[Source data]
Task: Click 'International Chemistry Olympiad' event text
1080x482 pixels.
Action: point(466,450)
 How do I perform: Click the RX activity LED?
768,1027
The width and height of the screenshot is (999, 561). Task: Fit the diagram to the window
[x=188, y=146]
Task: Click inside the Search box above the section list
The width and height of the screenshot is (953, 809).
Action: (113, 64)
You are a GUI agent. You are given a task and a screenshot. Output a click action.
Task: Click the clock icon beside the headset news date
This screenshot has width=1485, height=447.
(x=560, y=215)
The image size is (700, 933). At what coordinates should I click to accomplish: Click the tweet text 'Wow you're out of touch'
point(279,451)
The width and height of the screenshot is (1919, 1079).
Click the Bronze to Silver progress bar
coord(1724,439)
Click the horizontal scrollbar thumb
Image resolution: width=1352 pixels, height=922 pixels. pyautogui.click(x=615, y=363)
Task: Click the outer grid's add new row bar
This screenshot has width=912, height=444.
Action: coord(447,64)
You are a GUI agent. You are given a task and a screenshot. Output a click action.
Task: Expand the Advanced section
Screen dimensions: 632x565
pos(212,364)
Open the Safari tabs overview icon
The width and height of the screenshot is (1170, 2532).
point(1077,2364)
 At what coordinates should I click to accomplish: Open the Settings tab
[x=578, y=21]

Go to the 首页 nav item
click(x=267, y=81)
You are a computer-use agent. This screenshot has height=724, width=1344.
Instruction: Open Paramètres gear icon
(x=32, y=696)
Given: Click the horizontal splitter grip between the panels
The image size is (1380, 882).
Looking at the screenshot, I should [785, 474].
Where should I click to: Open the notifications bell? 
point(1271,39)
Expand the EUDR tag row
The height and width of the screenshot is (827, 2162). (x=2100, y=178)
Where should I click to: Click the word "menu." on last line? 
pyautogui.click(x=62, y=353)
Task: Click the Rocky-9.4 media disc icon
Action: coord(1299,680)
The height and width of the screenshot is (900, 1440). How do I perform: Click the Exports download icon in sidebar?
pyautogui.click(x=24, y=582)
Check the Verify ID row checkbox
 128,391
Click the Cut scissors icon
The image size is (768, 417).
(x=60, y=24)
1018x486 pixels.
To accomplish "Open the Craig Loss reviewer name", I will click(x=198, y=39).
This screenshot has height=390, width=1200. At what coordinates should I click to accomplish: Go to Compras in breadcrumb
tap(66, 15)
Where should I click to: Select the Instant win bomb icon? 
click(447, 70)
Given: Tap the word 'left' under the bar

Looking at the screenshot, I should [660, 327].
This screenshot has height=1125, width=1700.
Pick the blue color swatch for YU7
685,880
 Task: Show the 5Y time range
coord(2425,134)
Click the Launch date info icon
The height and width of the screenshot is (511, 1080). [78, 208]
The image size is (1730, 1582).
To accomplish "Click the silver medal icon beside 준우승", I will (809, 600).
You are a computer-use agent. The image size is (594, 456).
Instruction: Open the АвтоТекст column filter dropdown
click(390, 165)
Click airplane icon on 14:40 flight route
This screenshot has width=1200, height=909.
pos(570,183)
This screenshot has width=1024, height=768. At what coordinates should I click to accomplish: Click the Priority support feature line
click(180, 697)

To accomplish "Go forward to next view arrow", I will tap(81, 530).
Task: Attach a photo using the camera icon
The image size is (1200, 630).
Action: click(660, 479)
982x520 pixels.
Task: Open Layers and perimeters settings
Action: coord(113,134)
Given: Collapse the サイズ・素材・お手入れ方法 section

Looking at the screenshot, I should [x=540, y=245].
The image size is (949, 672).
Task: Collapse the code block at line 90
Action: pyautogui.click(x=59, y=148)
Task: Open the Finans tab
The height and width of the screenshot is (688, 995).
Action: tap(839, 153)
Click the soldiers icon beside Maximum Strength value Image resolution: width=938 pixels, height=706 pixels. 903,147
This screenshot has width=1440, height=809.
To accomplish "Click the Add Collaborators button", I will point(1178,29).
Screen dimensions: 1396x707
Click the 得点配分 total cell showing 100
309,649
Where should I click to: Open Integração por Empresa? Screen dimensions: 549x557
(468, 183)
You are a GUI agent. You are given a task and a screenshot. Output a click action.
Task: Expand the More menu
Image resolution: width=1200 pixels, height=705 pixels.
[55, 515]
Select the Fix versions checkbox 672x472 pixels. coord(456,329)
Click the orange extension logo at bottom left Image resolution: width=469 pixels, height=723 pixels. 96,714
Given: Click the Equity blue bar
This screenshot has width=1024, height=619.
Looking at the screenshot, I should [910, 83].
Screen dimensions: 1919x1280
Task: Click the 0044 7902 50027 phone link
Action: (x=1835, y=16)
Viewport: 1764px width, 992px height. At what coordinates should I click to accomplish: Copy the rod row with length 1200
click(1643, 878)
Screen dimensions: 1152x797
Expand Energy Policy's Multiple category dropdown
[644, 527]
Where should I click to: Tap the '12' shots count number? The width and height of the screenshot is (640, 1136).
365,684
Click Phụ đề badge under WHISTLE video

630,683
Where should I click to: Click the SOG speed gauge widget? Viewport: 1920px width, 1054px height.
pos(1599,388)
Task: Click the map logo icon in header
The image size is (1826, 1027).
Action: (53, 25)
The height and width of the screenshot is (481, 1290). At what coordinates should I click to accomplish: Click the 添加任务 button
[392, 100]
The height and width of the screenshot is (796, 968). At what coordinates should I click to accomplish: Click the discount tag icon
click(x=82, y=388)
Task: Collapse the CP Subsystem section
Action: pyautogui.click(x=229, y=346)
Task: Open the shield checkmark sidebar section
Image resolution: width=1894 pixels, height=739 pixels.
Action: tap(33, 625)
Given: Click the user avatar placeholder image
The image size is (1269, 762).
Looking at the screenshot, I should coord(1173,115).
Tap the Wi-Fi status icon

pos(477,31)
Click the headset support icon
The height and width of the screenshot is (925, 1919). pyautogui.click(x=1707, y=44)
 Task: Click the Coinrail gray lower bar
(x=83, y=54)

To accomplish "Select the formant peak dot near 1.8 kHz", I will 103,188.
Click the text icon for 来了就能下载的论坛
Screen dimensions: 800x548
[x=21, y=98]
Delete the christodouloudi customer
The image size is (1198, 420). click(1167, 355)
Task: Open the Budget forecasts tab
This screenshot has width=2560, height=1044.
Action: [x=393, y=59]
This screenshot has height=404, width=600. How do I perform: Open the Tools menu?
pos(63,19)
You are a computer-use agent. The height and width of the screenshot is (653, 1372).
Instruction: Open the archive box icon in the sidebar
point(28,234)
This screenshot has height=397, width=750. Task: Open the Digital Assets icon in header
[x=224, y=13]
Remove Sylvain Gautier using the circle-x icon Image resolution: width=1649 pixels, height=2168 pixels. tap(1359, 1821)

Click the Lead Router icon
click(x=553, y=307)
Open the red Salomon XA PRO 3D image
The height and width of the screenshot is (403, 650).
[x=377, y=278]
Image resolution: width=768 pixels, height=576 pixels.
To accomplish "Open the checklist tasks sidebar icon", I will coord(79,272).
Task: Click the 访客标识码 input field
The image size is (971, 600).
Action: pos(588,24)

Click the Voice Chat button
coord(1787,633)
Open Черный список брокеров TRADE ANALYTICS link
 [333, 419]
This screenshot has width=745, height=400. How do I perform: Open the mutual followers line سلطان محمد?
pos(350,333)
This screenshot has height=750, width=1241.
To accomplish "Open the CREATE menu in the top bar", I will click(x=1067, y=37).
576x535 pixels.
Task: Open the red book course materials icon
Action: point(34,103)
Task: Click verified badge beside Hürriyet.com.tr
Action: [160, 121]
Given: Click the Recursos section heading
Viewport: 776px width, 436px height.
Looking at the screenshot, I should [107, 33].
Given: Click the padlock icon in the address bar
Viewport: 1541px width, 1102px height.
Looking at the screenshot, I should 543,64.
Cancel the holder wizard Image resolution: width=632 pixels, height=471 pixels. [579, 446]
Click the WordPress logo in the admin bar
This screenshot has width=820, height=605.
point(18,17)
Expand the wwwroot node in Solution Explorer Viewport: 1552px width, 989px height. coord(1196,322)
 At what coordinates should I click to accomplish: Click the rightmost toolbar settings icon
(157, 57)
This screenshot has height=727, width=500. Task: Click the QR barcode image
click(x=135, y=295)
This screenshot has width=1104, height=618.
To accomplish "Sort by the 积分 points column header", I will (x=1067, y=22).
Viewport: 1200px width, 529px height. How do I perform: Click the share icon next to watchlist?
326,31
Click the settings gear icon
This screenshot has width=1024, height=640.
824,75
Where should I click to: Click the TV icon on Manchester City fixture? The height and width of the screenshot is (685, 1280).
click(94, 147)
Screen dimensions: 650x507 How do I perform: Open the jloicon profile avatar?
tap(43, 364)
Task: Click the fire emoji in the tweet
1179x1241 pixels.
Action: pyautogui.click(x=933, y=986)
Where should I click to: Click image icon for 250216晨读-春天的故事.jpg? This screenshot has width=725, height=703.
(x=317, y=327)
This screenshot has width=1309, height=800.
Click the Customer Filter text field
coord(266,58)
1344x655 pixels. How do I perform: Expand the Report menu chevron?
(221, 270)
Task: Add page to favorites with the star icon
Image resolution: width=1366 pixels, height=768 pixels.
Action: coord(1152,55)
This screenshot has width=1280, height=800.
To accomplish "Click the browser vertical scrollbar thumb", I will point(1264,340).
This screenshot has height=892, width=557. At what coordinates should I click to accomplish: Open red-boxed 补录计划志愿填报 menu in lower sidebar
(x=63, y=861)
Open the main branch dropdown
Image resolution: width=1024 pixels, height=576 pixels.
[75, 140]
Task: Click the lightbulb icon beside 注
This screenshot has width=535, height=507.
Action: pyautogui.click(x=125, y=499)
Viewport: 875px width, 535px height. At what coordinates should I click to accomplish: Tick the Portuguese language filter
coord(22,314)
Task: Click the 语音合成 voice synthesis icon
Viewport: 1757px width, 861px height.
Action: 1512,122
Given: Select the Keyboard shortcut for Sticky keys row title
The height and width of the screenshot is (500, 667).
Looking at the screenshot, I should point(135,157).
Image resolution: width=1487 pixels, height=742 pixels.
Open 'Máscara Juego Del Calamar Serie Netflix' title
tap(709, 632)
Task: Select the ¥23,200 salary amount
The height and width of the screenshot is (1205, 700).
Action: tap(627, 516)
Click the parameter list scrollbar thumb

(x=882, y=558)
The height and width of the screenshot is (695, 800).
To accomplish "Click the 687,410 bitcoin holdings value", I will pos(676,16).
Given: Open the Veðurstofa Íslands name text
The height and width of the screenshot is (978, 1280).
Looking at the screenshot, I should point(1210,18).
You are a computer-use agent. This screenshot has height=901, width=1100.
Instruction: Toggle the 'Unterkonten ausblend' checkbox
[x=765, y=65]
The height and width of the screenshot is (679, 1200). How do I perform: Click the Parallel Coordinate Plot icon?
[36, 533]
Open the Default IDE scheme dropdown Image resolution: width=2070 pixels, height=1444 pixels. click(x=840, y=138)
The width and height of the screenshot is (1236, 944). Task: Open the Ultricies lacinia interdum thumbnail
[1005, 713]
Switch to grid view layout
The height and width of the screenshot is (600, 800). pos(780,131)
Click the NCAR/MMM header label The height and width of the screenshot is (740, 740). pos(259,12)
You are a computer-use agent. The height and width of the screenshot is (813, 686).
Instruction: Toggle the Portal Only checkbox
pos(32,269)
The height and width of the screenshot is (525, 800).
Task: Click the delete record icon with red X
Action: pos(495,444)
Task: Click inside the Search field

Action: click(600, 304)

### Work instructions
All lines in the records above with "name" need to be found and copied.

### Answer space
To accomplish "Open the Craig Loss reviewer name", I will click(x=198, y=39).
Given: Open the Veðurstofa Íslands name text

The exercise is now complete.